Wayne Rooney's retirement from worldwide football marks the end of an era, according to Football Association chairman Greg Clarke. Stepping back from global play is probably a smart move for him at this stage of his career.
"The goals and all the rest of it come on top of that, but [he was] somebody who fought for his country every time he played, gave his absolute maximum, and did everything he possibly could to help England win a tournament". Last year, Rooney said he meant to stay with the team through next year's World Cup in Russian Federation.
Rooney in the England team played since February 2003.

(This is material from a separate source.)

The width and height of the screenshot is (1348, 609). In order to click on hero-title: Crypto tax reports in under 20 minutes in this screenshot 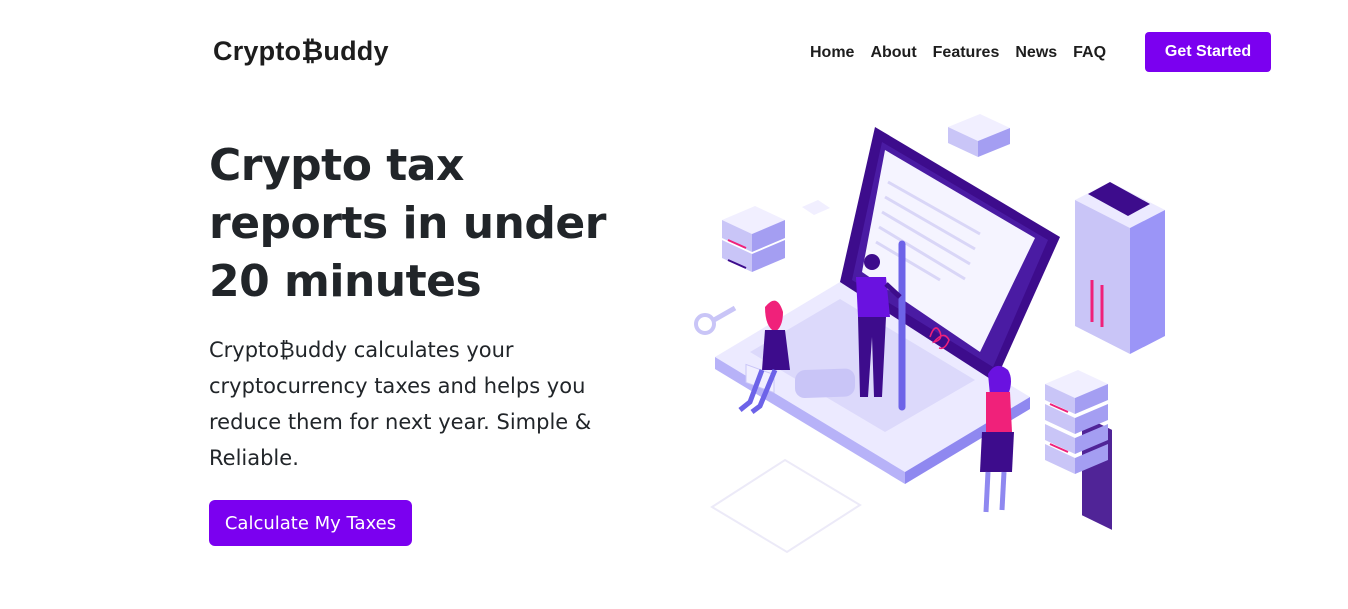, I will do `click(408, 224)`.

Rooney made his major tournament debut aged 18 at Euro 2004 and scored four goals in the tournament, but broke a bone in his foot during England's quarter-final exit to hosts Portugal.
Rooney's first worldwide goal followed against Macedonia that September and the following summer his outstanding performances led to a place in the Euro 2004 team of the tournament.
In a statement on his official web page, Rooney explained that while he still receives phone calls from England manager Gareth Southgate, he would rather plough all of his energies into his club, Everton.
Rooney met with Gareth Southgate earlier in the week to discuss taking part in England's upcoming games against Malta and Slovakia, but politely turned down the call-up in favour of bowing out and giving somebody else a crack at it.
It was another promising display from rejuvenated Rooney, who ran further than any other Everton player on Monday evening. Along with David Beckham, Rooney is the most red carded player for England, having been sent off twice.